A judge on Friday ordered Richard Parks to spend 36 months on probation and pay $13,907 in restitution for wire fraud and theft. The sentence comes after Parks pleaded guilty to both charges in February as part of a deal with federal prosecutors. In exchange for the pleas, prosecutors dismissed 23 other counts that were part of a March 2012 grand jury indictment.

Parks' case began when prosecutors alleged that he misused resources in his role as Salt Lake County programs administrator for Community Resource and Development. Among other things, Parks' administrative job put him in charge of AmeriCorps, a federally-funded program that aims to help communities and create pathways to employment.

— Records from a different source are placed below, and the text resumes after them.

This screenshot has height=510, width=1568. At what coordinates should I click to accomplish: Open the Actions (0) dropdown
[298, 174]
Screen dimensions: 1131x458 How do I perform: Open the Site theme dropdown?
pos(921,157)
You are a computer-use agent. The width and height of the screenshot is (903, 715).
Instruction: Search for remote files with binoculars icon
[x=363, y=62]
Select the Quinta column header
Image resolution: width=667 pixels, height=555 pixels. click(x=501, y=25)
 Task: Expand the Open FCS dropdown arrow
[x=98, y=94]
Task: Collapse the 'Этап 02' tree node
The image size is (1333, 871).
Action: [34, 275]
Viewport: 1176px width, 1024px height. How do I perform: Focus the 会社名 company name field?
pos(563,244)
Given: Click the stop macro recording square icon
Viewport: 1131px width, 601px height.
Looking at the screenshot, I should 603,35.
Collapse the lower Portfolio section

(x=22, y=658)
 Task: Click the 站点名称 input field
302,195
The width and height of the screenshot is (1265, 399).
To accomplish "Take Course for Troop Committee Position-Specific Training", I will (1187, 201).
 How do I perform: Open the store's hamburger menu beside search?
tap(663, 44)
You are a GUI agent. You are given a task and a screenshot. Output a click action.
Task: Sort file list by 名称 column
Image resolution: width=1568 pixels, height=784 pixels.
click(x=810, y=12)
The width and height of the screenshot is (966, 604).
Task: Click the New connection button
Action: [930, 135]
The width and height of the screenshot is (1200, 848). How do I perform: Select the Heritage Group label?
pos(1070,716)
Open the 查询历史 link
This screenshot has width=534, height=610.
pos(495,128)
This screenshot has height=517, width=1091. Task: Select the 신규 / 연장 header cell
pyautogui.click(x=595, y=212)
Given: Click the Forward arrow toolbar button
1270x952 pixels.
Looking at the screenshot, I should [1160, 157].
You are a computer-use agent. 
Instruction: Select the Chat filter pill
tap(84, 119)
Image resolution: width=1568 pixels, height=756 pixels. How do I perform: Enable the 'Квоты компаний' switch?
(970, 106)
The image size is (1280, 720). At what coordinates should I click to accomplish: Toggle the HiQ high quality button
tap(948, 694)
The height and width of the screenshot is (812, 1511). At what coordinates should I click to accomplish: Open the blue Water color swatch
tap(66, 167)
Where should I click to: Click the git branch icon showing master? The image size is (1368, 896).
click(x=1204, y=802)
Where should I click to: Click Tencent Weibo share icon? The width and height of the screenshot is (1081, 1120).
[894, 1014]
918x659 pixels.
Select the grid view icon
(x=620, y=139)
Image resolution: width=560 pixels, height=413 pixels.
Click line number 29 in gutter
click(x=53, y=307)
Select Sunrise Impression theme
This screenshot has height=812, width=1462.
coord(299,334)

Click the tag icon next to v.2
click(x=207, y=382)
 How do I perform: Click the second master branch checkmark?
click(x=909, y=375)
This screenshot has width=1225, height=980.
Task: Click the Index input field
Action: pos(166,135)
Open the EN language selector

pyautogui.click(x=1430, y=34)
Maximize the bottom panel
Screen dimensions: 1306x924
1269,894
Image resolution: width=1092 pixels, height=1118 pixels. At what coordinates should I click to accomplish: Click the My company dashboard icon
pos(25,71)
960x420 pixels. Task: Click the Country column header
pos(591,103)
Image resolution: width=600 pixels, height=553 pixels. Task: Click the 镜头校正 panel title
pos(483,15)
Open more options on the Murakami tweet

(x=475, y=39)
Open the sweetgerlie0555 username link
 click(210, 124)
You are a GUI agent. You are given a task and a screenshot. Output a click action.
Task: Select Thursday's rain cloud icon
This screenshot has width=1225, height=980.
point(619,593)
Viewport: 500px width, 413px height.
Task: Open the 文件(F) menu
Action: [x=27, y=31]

In a plea statement from February, Parks admitted that from 2007 to 2011 he falsified time sheets for three southern Utah AmeriCorps employees without verifying that they worked the corresponding hours. He also admitted to misusing educational grant money by giving it to people who may not have worked enough hours to qualify for it.

Though Parks was based in Salt Lake City, AmeriCorps personnel were performing service hours at The House Just Off Bluff, a St. George home for young men, or "Lost Boys," who had been cast out or had left the polygamous Fundamentalist Church of Jesus Christ of Latter-Day Saints. But the home — which closed in 2008 for unrelated reasons — was an independent nonprofit, which was not run by AmeriCorps.

Parks' indictment included one count related to funding for people working at The House Just Off Bluff, according to prosecutors.

The final plea deal mentions three volunteer employees who worked for AmeriCorps. Those employees were doing service hours at the The House Just Off Bluff, as well as one other nonprofit organization in southern Utah, according to defense attorney Rebecca Skordas.

Skordas said Wednesday that Parks, personally, "had nothing to do" with The House Just Off Bluff.

Skordas also said Parks' troubles began when the AmeriCorps program expanded to rural southern Utah, where distance made it difficult to administer. Parks also did not personally benefit from the falsified records or misused funds, Skordas said, though his career has ended in disgrace and he is devastated.

Skordas added that Parks dedicated his life to helping disadvantaged people and was described by a judge at sentencing as an "extraordinary" man who made a mistake.

Most of Parks' restitution will be paid to the federal government to reimburse AmeriCorps funds. However, $417 will go back to the county, for what Skordas described as an improperly expensed personal trip.